Next, the processes performed by the sound signal generating device 1 of the present embodiment will be explained. FIG. 3 is an operation chart illustrating one example of a speech output process performed by the sound signal generating device 1 of the present embodiment. The sound signal generating device 1 executes a synthesized speech output process in order to read aloud text data from a mail or website content, for example, in a voice. Under the control of the controlling section 10 executing the computer program 100 recorded in the recording section 11, the sound signal generating device 1 reads text data, selects a pronunciation of the read text data from the pronunciation database 11b (S101), selects and reads compressed original sound signal data corresponding to the selected pronunciation from the waveform database 11a (S102), and expands and decodes the read original sound signal data (S103).

Then, under the control of the controlling section 10, the sound signal generating device 1 executes a processing process of generating a processed sound signal by processing the expanded and decoded original sound signal data (S104). The processing process at step S104 is a smoothing process for averaging time changes in the waveform of the original sound signal in each length and a process of improving sound quality such as elimination of noise. The processing process will be described in detail later.

Under the control of the controlling section 10, the sound signal generating device 1 performs a speech synthesis process for synthesizing a speech signal on the basis of the processed sound signal (S105), and outputs speech on the basis of the synthesized speech signal from the sound output section 14 (S106). The sound output process is executed in this manner.

FIG. 4 is an operation chart illustrating one example of a processing process performed by the sound signal generating device 1 of the present embodiment. Under the control of the controlling section 10 executing the computer program 100 recorded in the recording section 11, the sound signal generating device 1 divides a read original sound signal in a length of the waveform to generate a plurality of unit waveform signals (S201). The sound signal generating device 1 recognizes the length of the waveform of the original sound signal on the basis of information indicating the length of the original sound signal prerecorded in the waveform database 11a, but the length of the waveform of the original sound signal may also be detectable from the waveform itself, such as from the intervals of peaks of the waveform, and waveform correlation.

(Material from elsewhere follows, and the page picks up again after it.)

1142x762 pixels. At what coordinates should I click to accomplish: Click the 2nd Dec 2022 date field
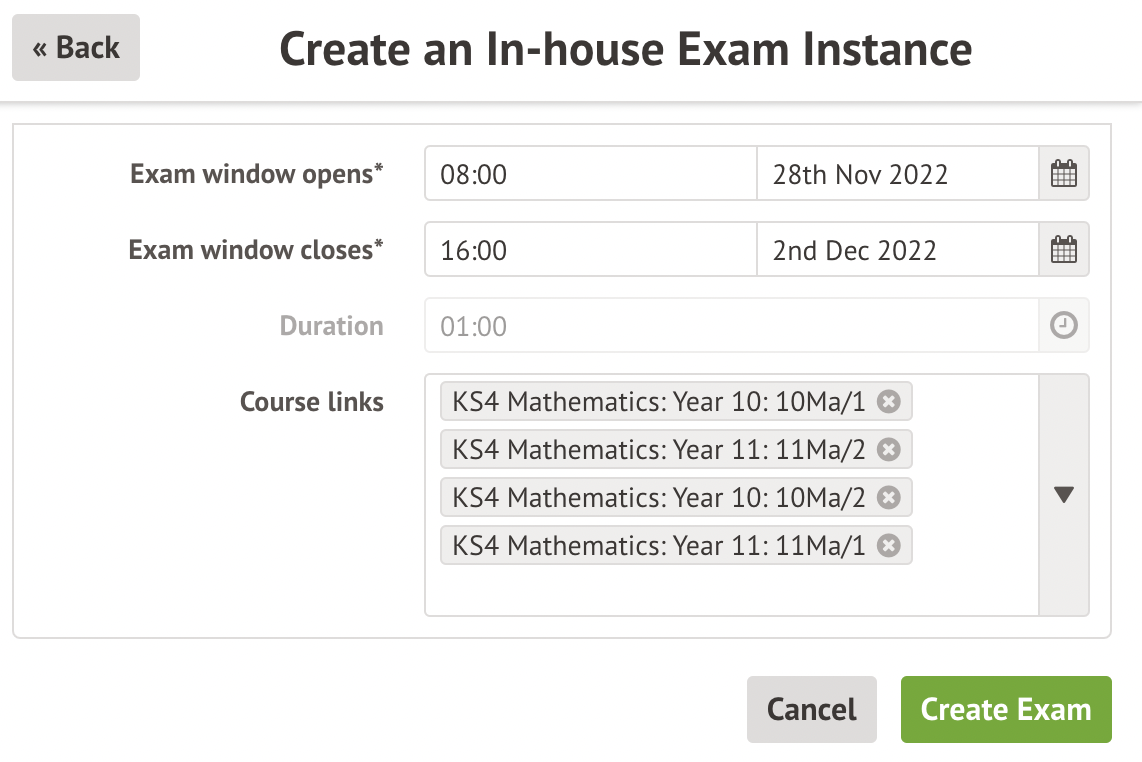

Under the control of the controlling section 10, the sound signal generating device 1 generates a continuous waveform signal for each of the unit waveform signals by repeating the waveform of a unit waveform signal a given number of times such as five times (S202), and performs a windowing process on the generated continuous waveform signal by using a window function, such as the Hanning window function and the Hamming window function, (S203).

Further, under the control of the controlling section 10, the sound signal generating device 1 shifts the respective continuous waveform signals in each length with a sequence in which they form the original sound signal, and superimposes on one another to generate data of a processed sound signal (S204). For example, in the case where a continuous waveform signal is generated by repeating a unit waveform signal five times, the respective continuous waveform signals are displaced by each length and superimposed on one another to generate one length of waveform consisting of superimposed five successive lengths of waveform. Since this gives a shifting average of waveform in each length, it is the smoothing process for averaging the time changes in the waveform of the original sound signal in each length. Note that the windowing process with a suitably selected window function is performed when generating a continuous waveform signal from a unit waveform signal.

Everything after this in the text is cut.